CSIR, GoI is also actively involved in developing drugs from basic research and till a couple of years ago only one of its institutes was involved in new drug development and the rest were in drug technology development20. Technology provided by CSIR institutes and IITs (Indian Institutes of Technology) have helped industry to produce generic drugs at highly competitive rates and capture world markets. However, in new drug development, the impact, as yet, has been low. Two drugs of CSIR-CDRI, an antimalarial is sold in several countries of the world and the family welfare drug is included in the National Family Welfare programme and also marketed for the management of dysfunctional uterine bleeding and mastalgia in our country20. Presently, about 4-5 CSIR institutes are involved in new drug development20. However, collaboration between basic science pharmacology, clinical pharmacology and clinical colleagues is mostly missing.

The ICMR’s initiative in identifying leads from its institutes, other national institutes and academia and investing in product development is a welcome initiative in this context, which has the potential to give dividends in near future.

Way forward

Drug development is time, cost and labour intensive, with chemists at one end and clinicians at the other and operates through stipulated regulatory guidelines. The development of a new drug has a long gestational period (about 10-12 yr) and may cost around ₹ 0.2-0.5 billion if marketed only in India; international development costs around ₹ 2 to 3 billion28,29. Government therefore should encourage Academia - Industry collaborations with liberal funding for translational efforts as was done during COVID-19 vaccine development. While regular funding is critical, training in the fundamentals of drug development for basic science researchers is also necessary. Further, to avoid wastage of resources, and to ensure fast track development, early proactive involvement of toxicologists, pharmacokinetics (PK) and pharmacodynamics (PD) study experts and clinical pharmacologist and interaction with clinicians from relevant speciality appears crucial. This will help in choosing apropriate animal model, adopting proper study design, working with likely safe and effective dose of target product profile, with much shortened go/no-go decision making time.
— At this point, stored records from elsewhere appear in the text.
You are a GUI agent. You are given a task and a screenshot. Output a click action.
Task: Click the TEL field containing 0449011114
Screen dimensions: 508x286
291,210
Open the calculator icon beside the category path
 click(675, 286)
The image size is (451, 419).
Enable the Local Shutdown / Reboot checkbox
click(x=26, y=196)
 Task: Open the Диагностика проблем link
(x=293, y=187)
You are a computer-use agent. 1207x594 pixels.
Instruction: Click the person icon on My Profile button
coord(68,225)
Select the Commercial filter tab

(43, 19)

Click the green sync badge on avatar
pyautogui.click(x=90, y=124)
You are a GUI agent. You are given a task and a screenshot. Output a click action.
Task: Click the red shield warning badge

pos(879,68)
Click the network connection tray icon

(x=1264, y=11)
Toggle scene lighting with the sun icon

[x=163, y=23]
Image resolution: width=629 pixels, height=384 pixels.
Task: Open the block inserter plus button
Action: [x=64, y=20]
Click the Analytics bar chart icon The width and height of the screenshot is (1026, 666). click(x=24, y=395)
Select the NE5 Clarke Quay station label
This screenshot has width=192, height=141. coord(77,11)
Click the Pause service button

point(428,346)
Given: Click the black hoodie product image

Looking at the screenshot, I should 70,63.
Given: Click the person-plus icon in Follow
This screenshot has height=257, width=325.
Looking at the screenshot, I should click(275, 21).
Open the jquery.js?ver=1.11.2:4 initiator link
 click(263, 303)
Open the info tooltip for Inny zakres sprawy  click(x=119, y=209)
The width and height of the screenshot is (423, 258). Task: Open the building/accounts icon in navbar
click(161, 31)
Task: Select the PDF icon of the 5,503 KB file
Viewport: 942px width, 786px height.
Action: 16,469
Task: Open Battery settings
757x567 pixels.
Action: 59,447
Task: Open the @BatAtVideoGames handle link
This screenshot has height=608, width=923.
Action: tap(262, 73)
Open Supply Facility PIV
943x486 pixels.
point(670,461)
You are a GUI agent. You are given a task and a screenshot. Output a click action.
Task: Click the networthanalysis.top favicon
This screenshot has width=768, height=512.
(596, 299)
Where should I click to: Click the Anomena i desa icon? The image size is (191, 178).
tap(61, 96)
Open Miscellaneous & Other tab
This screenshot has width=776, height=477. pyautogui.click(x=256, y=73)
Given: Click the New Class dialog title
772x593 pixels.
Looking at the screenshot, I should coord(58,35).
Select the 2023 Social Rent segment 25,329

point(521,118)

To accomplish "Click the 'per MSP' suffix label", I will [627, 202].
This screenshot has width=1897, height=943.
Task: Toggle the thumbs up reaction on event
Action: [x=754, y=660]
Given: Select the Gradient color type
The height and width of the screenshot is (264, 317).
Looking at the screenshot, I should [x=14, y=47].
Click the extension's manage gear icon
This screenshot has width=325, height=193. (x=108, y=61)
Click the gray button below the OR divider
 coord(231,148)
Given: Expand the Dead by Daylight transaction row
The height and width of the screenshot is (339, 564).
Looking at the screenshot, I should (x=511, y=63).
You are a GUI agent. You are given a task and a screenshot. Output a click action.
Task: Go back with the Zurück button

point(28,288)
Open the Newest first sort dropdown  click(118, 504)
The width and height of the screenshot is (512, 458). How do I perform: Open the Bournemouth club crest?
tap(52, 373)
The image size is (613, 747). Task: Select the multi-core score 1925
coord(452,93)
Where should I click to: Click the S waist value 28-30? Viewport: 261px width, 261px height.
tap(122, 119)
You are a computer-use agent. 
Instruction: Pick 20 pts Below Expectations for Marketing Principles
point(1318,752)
In order to promote product development in academic institutions, the method of assessing research work conducted by the scientists in these institutes needs to be changed. A template outlining research impact specified as short term (publications, citations, dissemination, knowledge transfer, capacity building, training, leadership, collaboration and data sharing), medium term (impact on guidelines, practice, policy and collaboration with industry) and long term (patents, economic impact, income from patents and evidence-based practice) would be helpful30. A large majority of basic science projects are projects on in vitro and in silico studies. Promising ones need to be taken forward by collaborating with other institutions/researchers with expertise in animal studies, and establishing proof of concept. There is a need to develop such a mechanism to connect basic science to translational development, pharmacology and clinical pharmacology expertise.